本場所の一日を、ひとまとめ! 注目の取組・力士を特集する「東西トーザイ」、八角理事長がその日の相撲を語る「理事長が見た!」 、力士らの取組後の声を届ける「支度部屋から」など…デジタル限定のコンテンツを含めた記事や、豊富な写真を連日報じていきます。

(東西トーザイ)正代に聞かせたい 部屋の開祖・双葉山が残した名言

 大関に気になる発言があった。しぶとい若隆景を問題にしなかった正代だ。

 勝負は体当たりで出足を止め、右も差し、圧力で押し出した。「今日みたいな相撲が多くなれば」とご機嫌だったが、「立ち合いが強くなったか」との問いに「本場所の立ち合い、間合いの取り方ができている。これがベストなのか、(他に)いいポジションがあるのかも」と答えた。

 謙遜かも知れない。しかし、裏を返せば、やるべきことが稽古場で確認できておらず、本場所で感触を確かめていることになる。

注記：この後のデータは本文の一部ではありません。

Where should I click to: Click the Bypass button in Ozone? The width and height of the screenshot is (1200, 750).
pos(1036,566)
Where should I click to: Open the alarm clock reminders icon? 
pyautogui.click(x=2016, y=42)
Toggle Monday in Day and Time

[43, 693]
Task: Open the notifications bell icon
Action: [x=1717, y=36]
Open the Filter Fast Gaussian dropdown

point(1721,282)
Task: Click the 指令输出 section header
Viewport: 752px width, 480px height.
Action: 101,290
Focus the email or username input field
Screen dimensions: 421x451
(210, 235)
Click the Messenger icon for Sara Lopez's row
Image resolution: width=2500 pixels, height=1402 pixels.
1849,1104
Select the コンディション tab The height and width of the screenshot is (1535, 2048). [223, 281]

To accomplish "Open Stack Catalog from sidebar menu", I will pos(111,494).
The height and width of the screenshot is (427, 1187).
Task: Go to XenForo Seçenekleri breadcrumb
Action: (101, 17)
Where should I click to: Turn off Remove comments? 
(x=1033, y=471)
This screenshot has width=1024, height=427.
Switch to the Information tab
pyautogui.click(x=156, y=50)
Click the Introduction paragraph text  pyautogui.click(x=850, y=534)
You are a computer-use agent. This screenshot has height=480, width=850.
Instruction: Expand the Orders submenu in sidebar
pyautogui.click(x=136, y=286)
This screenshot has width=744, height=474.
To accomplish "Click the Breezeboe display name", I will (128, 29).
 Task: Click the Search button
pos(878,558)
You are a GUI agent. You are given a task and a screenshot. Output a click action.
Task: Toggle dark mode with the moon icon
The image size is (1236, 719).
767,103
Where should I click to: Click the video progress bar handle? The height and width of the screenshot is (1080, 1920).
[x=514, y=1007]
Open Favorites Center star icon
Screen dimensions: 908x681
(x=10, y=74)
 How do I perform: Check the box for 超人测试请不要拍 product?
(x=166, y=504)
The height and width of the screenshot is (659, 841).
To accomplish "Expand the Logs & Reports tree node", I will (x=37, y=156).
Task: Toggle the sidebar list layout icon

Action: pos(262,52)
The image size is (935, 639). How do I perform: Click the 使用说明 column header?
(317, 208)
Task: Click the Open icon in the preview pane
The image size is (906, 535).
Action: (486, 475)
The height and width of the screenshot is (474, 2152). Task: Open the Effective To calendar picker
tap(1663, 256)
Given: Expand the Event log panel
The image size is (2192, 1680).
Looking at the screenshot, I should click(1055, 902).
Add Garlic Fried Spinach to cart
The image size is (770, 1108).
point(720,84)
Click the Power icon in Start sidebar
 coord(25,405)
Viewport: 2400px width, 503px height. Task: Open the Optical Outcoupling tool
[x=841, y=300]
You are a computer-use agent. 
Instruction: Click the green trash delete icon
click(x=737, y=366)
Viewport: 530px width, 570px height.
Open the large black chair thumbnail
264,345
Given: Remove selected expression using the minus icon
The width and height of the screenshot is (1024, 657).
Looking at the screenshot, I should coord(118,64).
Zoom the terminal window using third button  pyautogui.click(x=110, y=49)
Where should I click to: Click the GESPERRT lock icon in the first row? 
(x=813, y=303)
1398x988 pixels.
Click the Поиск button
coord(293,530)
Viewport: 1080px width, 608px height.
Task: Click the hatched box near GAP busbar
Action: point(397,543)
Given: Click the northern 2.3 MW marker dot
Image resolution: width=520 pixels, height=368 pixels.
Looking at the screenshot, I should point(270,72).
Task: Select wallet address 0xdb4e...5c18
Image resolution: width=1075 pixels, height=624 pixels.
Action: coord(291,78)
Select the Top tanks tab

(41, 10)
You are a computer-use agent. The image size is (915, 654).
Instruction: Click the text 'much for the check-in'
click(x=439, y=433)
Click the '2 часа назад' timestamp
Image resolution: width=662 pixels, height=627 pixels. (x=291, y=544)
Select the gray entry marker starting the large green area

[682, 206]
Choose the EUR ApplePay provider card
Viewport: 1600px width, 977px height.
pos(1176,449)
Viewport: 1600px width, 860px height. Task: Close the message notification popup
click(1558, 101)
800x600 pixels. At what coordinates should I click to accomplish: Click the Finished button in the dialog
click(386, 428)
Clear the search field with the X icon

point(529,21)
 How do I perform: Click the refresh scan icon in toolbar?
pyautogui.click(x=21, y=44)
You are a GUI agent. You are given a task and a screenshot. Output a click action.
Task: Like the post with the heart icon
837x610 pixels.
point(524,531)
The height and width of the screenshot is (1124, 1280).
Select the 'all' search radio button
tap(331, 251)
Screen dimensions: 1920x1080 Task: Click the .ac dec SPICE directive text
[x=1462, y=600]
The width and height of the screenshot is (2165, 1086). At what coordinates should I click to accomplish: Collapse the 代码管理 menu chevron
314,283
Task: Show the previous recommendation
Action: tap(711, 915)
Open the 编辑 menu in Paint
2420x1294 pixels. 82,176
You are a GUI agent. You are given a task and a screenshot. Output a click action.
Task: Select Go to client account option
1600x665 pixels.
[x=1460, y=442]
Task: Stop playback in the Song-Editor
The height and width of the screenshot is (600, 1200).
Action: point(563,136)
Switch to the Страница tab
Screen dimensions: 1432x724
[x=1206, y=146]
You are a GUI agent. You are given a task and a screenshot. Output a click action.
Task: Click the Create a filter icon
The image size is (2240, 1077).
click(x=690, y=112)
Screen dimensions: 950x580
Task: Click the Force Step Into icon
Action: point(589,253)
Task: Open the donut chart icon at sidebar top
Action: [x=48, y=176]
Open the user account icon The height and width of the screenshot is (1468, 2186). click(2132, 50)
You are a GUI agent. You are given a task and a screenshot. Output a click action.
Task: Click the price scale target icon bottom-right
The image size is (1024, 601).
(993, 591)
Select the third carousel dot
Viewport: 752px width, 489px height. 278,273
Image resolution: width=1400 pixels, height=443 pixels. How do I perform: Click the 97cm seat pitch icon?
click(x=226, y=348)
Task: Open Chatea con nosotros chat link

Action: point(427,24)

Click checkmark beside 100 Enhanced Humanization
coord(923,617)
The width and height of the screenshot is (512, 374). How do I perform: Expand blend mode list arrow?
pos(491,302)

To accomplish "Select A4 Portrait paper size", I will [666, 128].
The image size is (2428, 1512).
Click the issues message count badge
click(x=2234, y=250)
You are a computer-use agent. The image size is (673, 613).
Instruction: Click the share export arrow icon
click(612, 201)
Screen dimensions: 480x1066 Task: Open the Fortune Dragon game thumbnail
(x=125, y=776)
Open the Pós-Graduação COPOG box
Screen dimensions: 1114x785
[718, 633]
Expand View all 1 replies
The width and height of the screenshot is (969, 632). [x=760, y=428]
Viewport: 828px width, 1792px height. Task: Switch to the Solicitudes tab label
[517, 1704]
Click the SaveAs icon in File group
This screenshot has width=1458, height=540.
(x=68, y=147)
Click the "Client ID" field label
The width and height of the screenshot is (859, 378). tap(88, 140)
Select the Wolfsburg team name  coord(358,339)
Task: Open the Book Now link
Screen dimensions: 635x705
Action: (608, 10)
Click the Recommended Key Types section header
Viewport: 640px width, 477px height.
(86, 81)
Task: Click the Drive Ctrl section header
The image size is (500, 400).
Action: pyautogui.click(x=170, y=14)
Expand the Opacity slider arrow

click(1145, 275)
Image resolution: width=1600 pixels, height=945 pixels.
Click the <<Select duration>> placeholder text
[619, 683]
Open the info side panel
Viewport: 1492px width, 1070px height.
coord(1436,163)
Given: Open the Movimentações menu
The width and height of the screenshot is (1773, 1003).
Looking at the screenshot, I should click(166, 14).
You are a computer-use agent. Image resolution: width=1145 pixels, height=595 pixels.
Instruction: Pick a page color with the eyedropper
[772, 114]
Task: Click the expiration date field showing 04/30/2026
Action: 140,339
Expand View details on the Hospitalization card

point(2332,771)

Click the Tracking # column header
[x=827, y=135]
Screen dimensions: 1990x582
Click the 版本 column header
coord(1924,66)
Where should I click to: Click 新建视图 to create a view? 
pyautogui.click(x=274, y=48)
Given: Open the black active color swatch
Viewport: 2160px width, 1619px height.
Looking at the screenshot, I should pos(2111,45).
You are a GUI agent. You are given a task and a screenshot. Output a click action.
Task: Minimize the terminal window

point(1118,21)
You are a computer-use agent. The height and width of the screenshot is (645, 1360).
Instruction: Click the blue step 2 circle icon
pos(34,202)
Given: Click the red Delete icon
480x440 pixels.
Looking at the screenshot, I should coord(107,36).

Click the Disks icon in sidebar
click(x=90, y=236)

けがとか休場続きならまだしも、「やることをやるだけ」と話す一人横綱との準備の差を感じた。

 昨年秋場所で初優勝して大関を射止めた正代。コロナ禍前は当時まだ現役だった鶴竜白鵬の両横綱がよく出稽古にきて、いつもたっぷり相手をさせられた。結果、自然と地力が上がっていった。

 だが、その貯金は使い果たした感がある。先場所前の合同稽古では、土俵に入る前の緊張感の無さとぶつかり稽古で安易に受ける姿に、別の一門の親方から叱責(しっせき)がとんだという。素直な性格の正代は反省の弁を口にしたが、その言葉は糧になっているだろうか。

 「稽古場は本場所のように、本場所は稽古場のように」との名言は、正代が所属する時津風部屋をおこした元横綱双葉山が残した。あれだけの腰高で勝てるのは並大抵ではない。素質は精進してこそ花開く。(竹園隆浩)

(理事長が見た!)上をめざすために必要なもの

 4日目の八角理事長は、2連勝で星を五分に戻した関脇明生をほめたたえた。